Review: Sally Hawkins excels while Ethan Hawke overexerts in ‘Maudie’

Ethan Hawke and Sally Hawkins in “Maudie.” (Duncan Deyoung/Mongrel Media)
By Michael Phillips Chicago Tribune

Thirteen and a half feet long, 12 feet wide, a tiny, brightly colored roadside house in Marshalltown, Nova Scotia, contained the married lives of Maud and Everett Lewis, a folk artist and a fish peddler, respectively, for 32 years.

For any couple that’s not much room to maneuver. In fact the setting, and the modest whole of the new movie “Maudie,” can barely contain the sheer volume of capital-A Acting in this biopic focused on one of Canada’s best-known painters, a self-taught “outsider” artist before that phrase was in vogue.

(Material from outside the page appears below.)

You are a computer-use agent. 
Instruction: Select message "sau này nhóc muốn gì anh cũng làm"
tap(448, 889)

Sally Hawkins, Oscar nominee for “Blue Jasmine,” plays Maud. An actress of sharp, birdlike movements and enormous emotional reserves, Hawkins performs opposite Ethan Hawke (a two-time acting Oscar nominee himself) as Everett, who met Maud when he put up a sign for a housemaid. Shunted off by her family to live with a stern, unhappy aunt (Gabrielle Rose), Maud had contracted rheumatoid arthritis at a young age. In the movie, treated as an invalid by her relations, the young woman seizes her chance when, at the local dry goods store, she overhears Everett Lewis mutter something about a hired girl.

Sherry White’s screenplay taps each relationship development into place, tidily. At first Everett treats Maud like an unloved animal. He is verbally and physically abusive; in one early scene, he reminds her angrily that in the pecking order of his small, mean life, she rates lower than the dogs and the chickens in the yard.

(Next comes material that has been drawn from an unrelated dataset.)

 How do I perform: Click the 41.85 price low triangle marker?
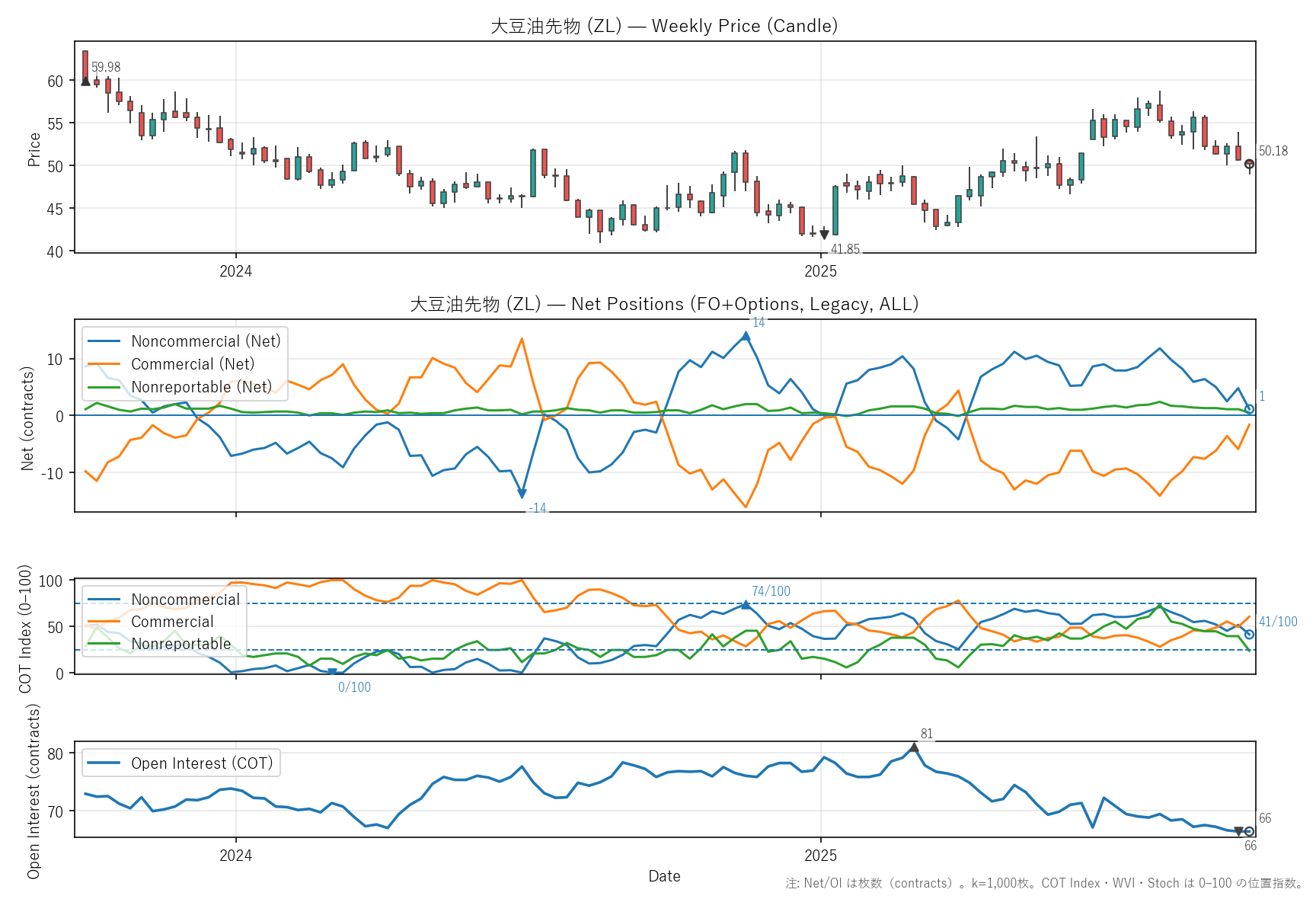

All the while Maud paints her way through her circumstances. Her childlike images of flowers, animals and the surrounding landscape in all seasons became more than a vocation. She painted greeting cards on cardboard and sold them for pennies; on beaver board and used linoleum tile, she created larger scenes. What money she made went straight to Everett. Then, in 1965, a CBC news crew showed up at the Lewis door, and suddenly Maud was famous, even legendary, by Nova Scotia standards. The Lewises weren’t rich, but they were no longer poor and obscure.

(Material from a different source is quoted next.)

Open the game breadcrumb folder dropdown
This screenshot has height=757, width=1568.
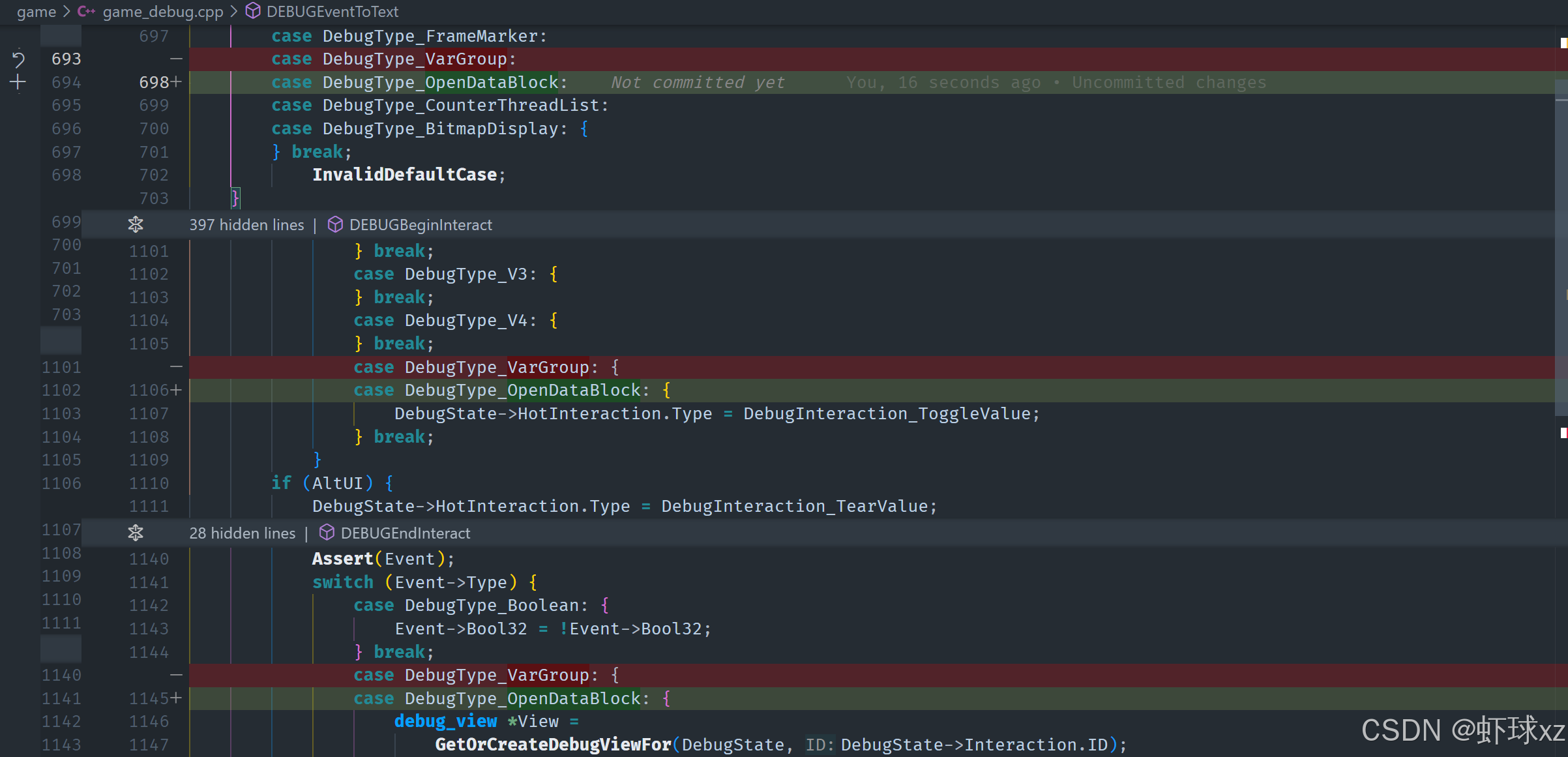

The kind of love these two came to know grew out of serious hardship and a stunted, sputtery kind of communication. “Maudie” works valiantly, and not entirely convincingly, to suggest a happy-ish marriage, all things considered. Irish director Aisling Walsh shot the picture in pristine corners, dressed for several different decades of the 20th century, of Newfoundland and Labrador standing in for Nova Scotia. Much of “Maudie” confines the actors to a replica of the house that now resides in the Art Gallery of Nova Scotia in Halifax.

Watching the film, I believed just about everything Hawkins did, alone or with a scene partner, and I believed approximately 46 percent of Hawke’s efforts. Hawkins only goes so far in suggesting the full extent of Maud’s gnarled hands and severe body contortions, but she’s such a vivid presence, so alert to what can be mined from the space in between her lines, she lifts “Maudie” above the pedestrian. Hawke has a wonderful voice he’s learning to use in increasingly characterful ways, but in creating a character very different from himself, he’s right on the verge of caricature the entire time. Scratching his belly, contorting his mouth in a permanent downward scrunch of disapproval and disappointment, Hawke’s Everett looks and feels like studious homework, not effortless interpretation. Sometimes less is more, and an actor can take all sorts of cues from just how small a real-life character’s physical environment really was.